La sécheresse est l'autre surprise. Dans la majeure partie du monde, les grottes sont calcaires, et les grottes calcaires sont humides : c'est l'eau qui les a formées, et elle continue d'y arriver. Il ne s'agit pas d'une grotte de dissolution. Rien n'a été creusé par l'eau et aucun réseau d'eaux souterraines ne l'alimente. Le sol est donc poussiéreux plutôt que glissant, et rien ne goutte. La chambre a ainsi un caractère bien plus inerte qu'une grotte ordinaire.
Se déplacer
Une zone délimitée par des cordes a été aménagée sur la pente d'éboulis, et vous pouvez y circuler librement. Elle est petite par rapport à la chambre, et c'est voulu : les cordes sont là parce que les surfaces sont fragiles et que les croûtes minérales ne se reconstituent pas après le passage d'une botte.
Sous vos pieds, des roches anguleuses et instables forment une pente qui bouge légèrement à chaque pas. Marcher dessus dans la pénombre demande un court temps d'adaptation, puis cela ne présente plus rien de particulier, surtout si vous venez de traverser un champ de lave pour arriver ici.

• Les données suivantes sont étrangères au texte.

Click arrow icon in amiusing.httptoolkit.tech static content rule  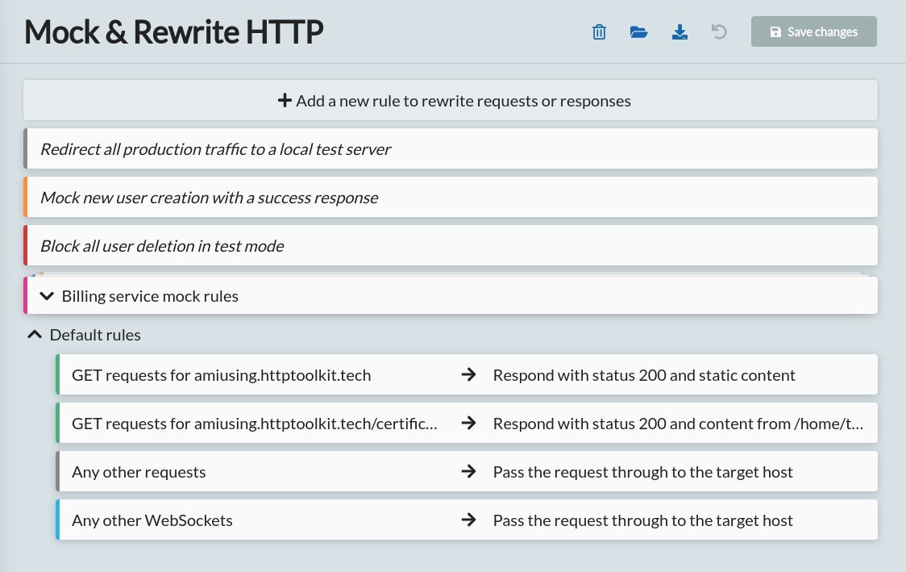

Les guides se déplacent avec le groupe au lieu de lui faire un exposé. Ils montrent les surfaces d'écoulement où le magma était en contact avec la paroi, les endroits où les couleurs sont les plus nettement stratifiées, ainsi que la géométrie du puits au-dessus de vous. Posez-leur vos questions. Ce sont eux qui rendent la chambre intelligible, au-delà de sa seule immensité, et ils y sont généralement descendus plusieurs centaines de fois.

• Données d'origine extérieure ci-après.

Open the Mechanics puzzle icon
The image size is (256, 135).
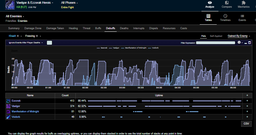click(244, 3)
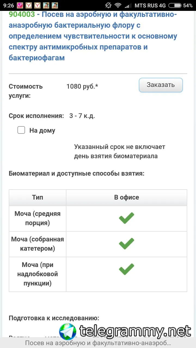Tap the first red notification icon
Viewport: 196px width, 348px height.
click(x=20, y=5)
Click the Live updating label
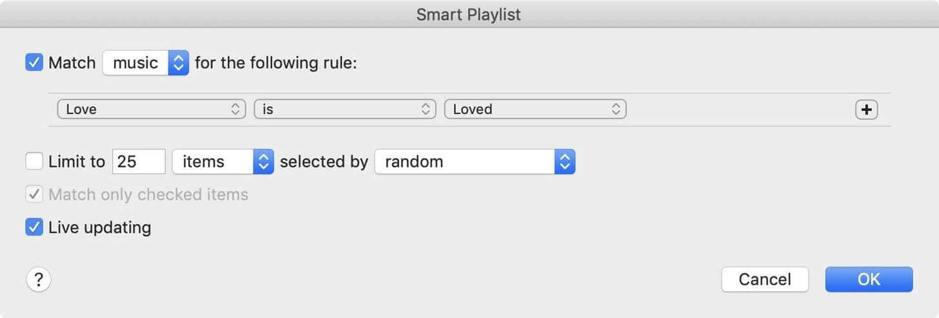 click(100, 227)
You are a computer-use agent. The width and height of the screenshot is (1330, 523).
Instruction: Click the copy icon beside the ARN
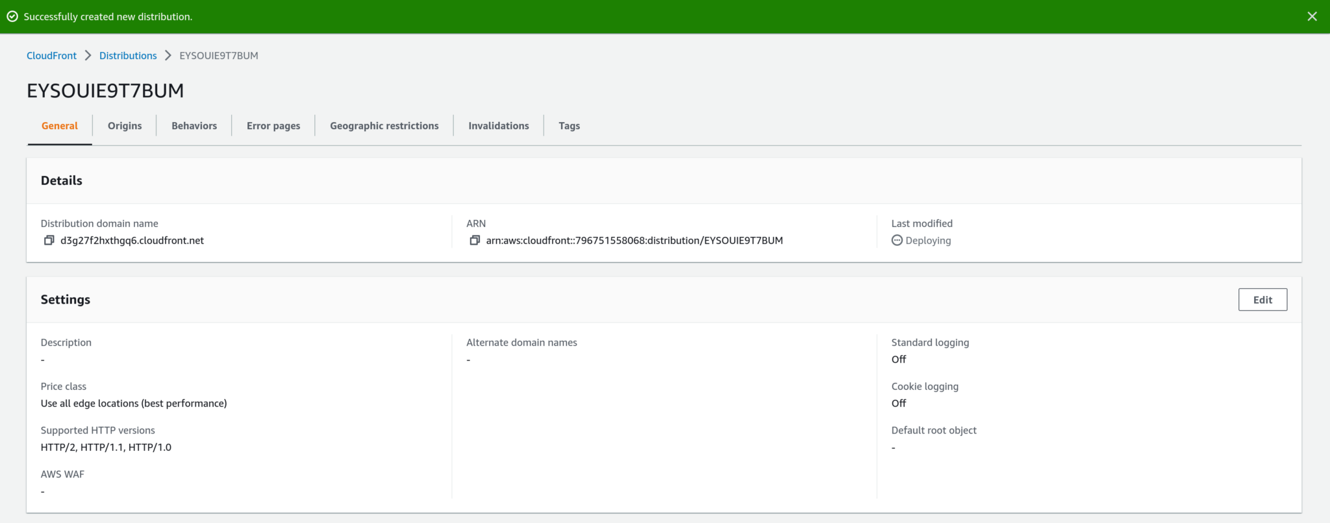475,241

Une silhouette sur la pente d'éboulis, minuscule face aux parois
La lumière et l'adaptation de l'œil
La chambre est éclairée par des lampes dirigées vers certaines parois, sans être illuminée uniformément. De vastes zones restent dans l'obscurité pendant toute l'heure, tandis que les parties éclairées révèlent les couleurs et les détails. Cet éclairage volontairement partiel est bien plus efficace qu'une illumination totale.
La conséquence est que la chambre semble s'agrandir au fil de votre visite. Ce n'est évidemment pas le cas. C'est votre œil qui change : au cours d'une heure dans la pénombre, la pupille se dilate et la rétine s'adapte, si bien que des surfaces noires à votre arrivée commencent à se dessiner. Les visiteurs disent régulièrement que l'espace leur paraissait plus vaste à la cinquantième minute qu'à la cinquième, et ils décrivent leur propre adaptation.

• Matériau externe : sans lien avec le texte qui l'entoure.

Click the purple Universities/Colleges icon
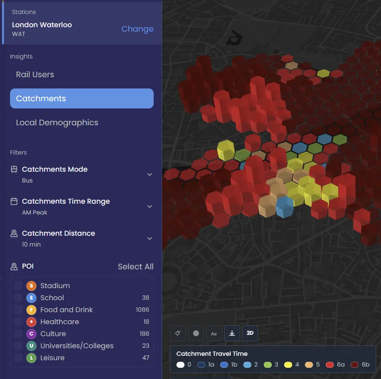 [x=31, y=346]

Cela a une conséquence pratique qui mérite d'être prise en compte. Chaque fois que vous regardez un écran de téléphone lumineux, votre adaptation à l'obscurité est remise à zéro. Ceux qui remontent avec les descriptions les plus saisissantes de la chambre sont ceux qui ont pris quelques photos au début, puis rangé leur téléphone.
Le son d'une heure
Le lieu est très silencieux, et ce silence a une qualité inhabituelle : il n'y a pratiquement aucun écho. Une chambre aux parois rugueuses et au sol couvert de roches brisées absorbe les sons au lieu de les renvoyer. C'est l'inverse de ce que l'on attend d'un vaste espace souterrain, et cela crée un léger malaise.
Les voix semblent proches et étouffées. Un cri ne porte pas. Le treuil en marche est ce qu'il y a de plus bruyant, et entre les trajets s'étendent des moments de silence que la plupart des visiteurs évoquent après coup, car ils ne ressemblent à rien de ce que l'on peut connaître à la surface dans un pays aussi venteux.
Ce silence est sans doute l'impression la plus forte que laisse la chambre, et il est totalement absent de toutes les photos prises sur place.
Remonter et partir plus tôt
Vous pouvez remonter avant la fin de l'heure. Cela arrive, ce n'est pas un problème, et le plus raisonnable est de le dire tôt plutôt que d'endurer l'expérience. La plateforme fonctionne de toute façon en continu : il suffit de rejoindre un trajet précédent si vous souhaitez partir.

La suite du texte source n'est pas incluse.